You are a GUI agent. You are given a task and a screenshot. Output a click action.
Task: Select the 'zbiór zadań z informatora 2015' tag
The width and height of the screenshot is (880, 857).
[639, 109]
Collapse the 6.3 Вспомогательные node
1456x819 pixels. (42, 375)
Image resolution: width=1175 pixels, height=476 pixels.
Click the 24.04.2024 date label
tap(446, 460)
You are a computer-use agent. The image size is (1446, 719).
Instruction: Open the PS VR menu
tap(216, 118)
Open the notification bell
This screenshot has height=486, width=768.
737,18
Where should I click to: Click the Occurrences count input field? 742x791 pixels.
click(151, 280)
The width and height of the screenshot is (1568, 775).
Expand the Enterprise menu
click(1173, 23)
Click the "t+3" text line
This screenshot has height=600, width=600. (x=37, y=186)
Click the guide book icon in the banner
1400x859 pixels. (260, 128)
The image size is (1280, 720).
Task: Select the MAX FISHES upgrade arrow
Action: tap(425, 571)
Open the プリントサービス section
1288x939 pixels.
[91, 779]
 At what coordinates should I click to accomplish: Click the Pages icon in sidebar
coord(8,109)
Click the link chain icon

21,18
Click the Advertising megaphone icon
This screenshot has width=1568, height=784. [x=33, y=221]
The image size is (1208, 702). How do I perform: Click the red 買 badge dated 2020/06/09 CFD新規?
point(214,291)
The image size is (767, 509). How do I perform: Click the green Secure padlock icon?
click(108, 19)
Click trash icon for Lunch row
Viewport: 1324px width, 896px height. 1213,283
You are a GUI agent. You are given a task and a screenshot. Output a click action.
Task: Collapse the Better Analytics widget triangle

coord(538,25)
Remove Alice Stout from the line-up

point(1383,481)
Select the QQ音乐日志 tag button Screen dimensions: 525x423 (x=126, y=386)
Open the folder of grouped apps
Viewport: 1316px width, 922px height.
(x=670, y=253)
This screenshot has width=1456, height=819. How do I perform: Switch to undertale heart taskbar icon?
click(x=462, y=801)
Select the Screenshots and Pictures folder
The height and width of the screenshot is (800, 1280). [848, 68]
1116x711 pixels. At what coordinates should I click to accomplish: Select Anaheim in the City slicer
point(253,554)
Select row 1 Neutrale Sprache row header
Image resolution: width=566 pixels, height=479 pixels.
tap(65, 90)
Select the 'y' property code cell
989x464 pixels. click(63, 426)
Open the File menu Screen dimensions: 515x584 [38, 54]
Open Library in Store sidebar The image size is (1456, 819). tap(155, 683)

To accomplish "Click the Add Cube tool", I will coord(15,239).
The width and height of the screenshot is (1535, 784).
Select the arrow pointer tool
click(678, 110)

..............................

▶ **SET TASK**
Could you copy out all of the rows above, reproducing each one character for character?

▶ **TASK ANSWER**
You are a GUI agent. You are given a task and a screenshot. Output a click action.
Task: Select the 'zbiór zadań z informatora 2015' tag
The width and height of the screenshot is (880, 857).
[639, 109]
Collapse the 6.3 Вспомогательные node
1456x819 pixels. (42, 375)
Image resolution: width=1175 pixels, height=476 pixels.
Click the 24.04.2024 date label
tap(446, 460)
You are a computer-use agent. The image size is (1446, 719).
Instruction: Open the PS VR menu
tap(216, 118)
Open the notification bell
This screenshot has height=486, width=768.
737,18
Where should I click to: Click the Occurrences count input field? 742x791 pixels.
click(151, 280)
The width and height of the screenshot is (1568, 775).
Expand the Enterprise menu
click(1173, 23)
Click the "t+3" text line
This screenshot has height=600, width=600. (x=37, y=186)
Click the guide book icon in the banner
1400x859 pixels. (260, 128)
The image size is (1280, 720).
Task: Select the MAX FISHES upgrade arrow
Action: tap(425, 571)
Open the プリントサービス section
1288x939 pixels.
[91, 779]
 At what coordinates should I click to accomplish: Click the Pages icon in sidebar
coord(8,109)
Click the link chain icon

21,18
Click the Advertising megaphone icon
This screenshot has width=1568, height=784. [x=33, y=221]
The image size is (1208, 702). How do I perform: Click the red 買 badge dated 2020/06/09 CFD新規?
point(214,291)
The image size is (767, 509). How do I perform: Click the green Secure padlock icon?
click(108, 19)
Click trash icon for Lunch row
Viewport: 1324px width, 896px height. 1213,283
You are a GUI agent. You are given a task and a screenshot. Output a click action.
Task: Collapse the Better Analytics widget triangle

coord(538,25)
Remove Alice Stout from the line-up

point(1383,481)
Select the QQ音乐日志 tag button Screen dimensions: 525x423 (x=126, y=386)
Open the folder of grouped apps
Viewport: 1316px width, 922px height.
(x=670, y=253)
This screenshot has width=1456, height=819. How do I perform: Switch to undertale heart taskbar icon?
click(x=462, y=801)
Select the Screenshots and Pictures folder
The height and width of the screenshot is (800, 1280). [848, 68]
1116x711 pixels. At what coordinates should I click to accomplish: Select Anaheim in the City slicer
point(253,554)
Select row 1 Neutrale Sprache row header
Image resolution: width=566 pixels, height=479 pixels.
tap(65, 90)
Select the 'y' property code cell
989x464 pixels. click(63, 426)
Open the File menu Screen dimensions: 515x584 [38, 54]
Open Library in Store sidebar The image size is (1456, 819). tap(155, 683)

To accomplish "Click the Add Cube tool", I will coord(15,239).
The width and height of the screenshot is (1535, 784).
Select the arrow pointer tool
click(678, 110)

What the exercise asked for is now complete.